Anyone who feels otherwise has available to him or her a mechanism for anonymously expressing their concerns. We are not aware that the writer of the opinion piece expressed misgivings through this avenue, however, if an individual expresses issues, we examine them carefully and we will be doing so in this case.
Our firm has had its share of challenges during and after the financial crisis, but your pride in Goldman Sachs is clear. You’ve not only told us, you have told external surveys.
Just two weeks ago, Goldman Sachs was named one of the best places to work in the United Kingdom, where this employee resides. The firm was the highest placed financial services company for the third consecutive year and was the only one in its peer group to make the top 25.
We are far from perfect, but where the firm has seen a problem, we’ve responded to it seriously and substantively. And we have demonstrated that fact.
It is unfortunate that all of you who worked so hard through a difficult environment over the last few years now have to respond to this. But, our response is best demonstrated in how we really work with and help our clients through our commitment to their long-term interests. That priority has distinguished us in the past, through the financial crisis and today.
Lloyd C. Blankfein Gary D. Cohn
Upon further reflection, we think Greg Smith’s op-ed will ultimately prove to be a good thing for Goldman Sachs and, to a lesser extent, the investment banking industry. Here’s why: every company and industry has a certain percentage of people who regularly do the wrong thing, especially when it results in making a quick buck.
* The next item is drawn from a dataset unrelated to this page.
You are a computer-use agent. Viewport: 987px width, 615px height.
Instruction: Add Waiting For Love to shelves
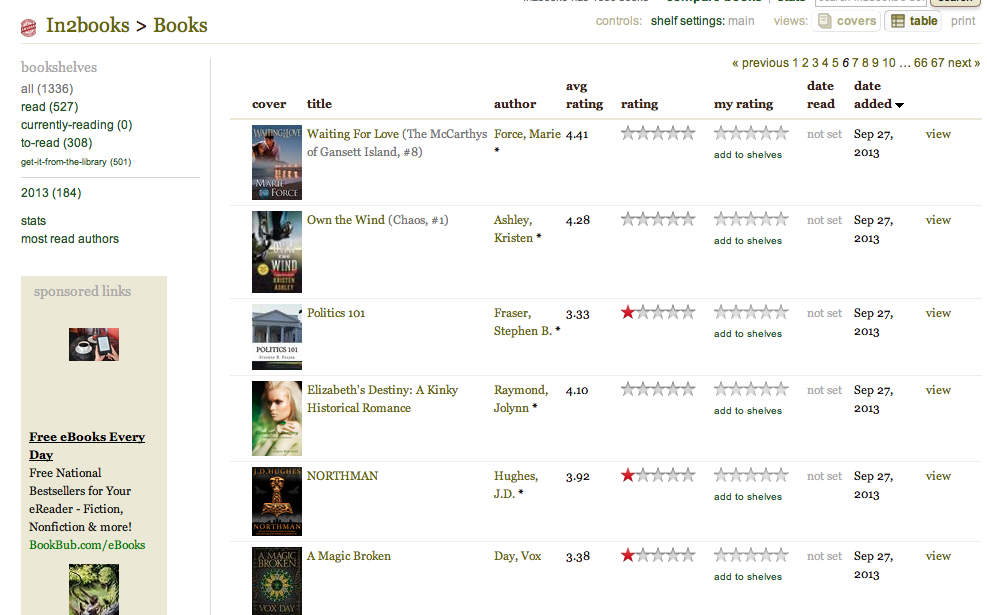point(748,155)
Our long experience in the hedge fund and investment banking industries leaves us with no doubt that such people are overrepresented in the financial sector, where there are ample opportunities to make a lot of money quickly by screwing others.
There are plenty of such people at Goldman – we don’t think Greg Smith is making them up – but we are quite certain that he paints a grossly distorted picture of the firm. Based on everything we know, the people and behavior he describes are not typical of the firm. But to the extent they exist at all, this is bad news both for shareholders like us, as well as the tens of thousands of hard-working, high-integrity employees at the firm.
To put some numbers around it (which we’re making up, but you get the idea), in the old days we’d guess that Goldman people did the right thing 99.9% of the time, which means the “ethical error rate” was a mere 10 basis points. Then, after the company went public, and as sheer greed and insanity gripped the entire industry, Goldman probably slipped to only doing the right thing 95% of the time. This might sound okay, but it’s not – the 50x increase in the ethical error rate led to horrible consequences, both for the firm and our country, especially when the rest of the industry was doing similar things – or much worse. So where is Goldman today? We’d guess that it’s rebounded to 99%, a big improvement – but still a lot worse than it was in the old days.
We would like to see Goldman get back to 99.9%, and think that Smith’s op ed, however unfair, will help that happen. It has created a shock wave that is reverberating through Goldman – and, hopefully, the entire industry – that will likely remain in everyone’s mind for a long time to come, making it more likely that no-one at Goldman will go anywhere close to any ethical lines. In other words, Smith’s article was bad for the small number of people doing the wrong thing at Goldman, and very good for shareholders and the vast majority of Goldman employees.
Disclosure: Author holds a position in Goldman Sachs stock and other U.S. financial firms.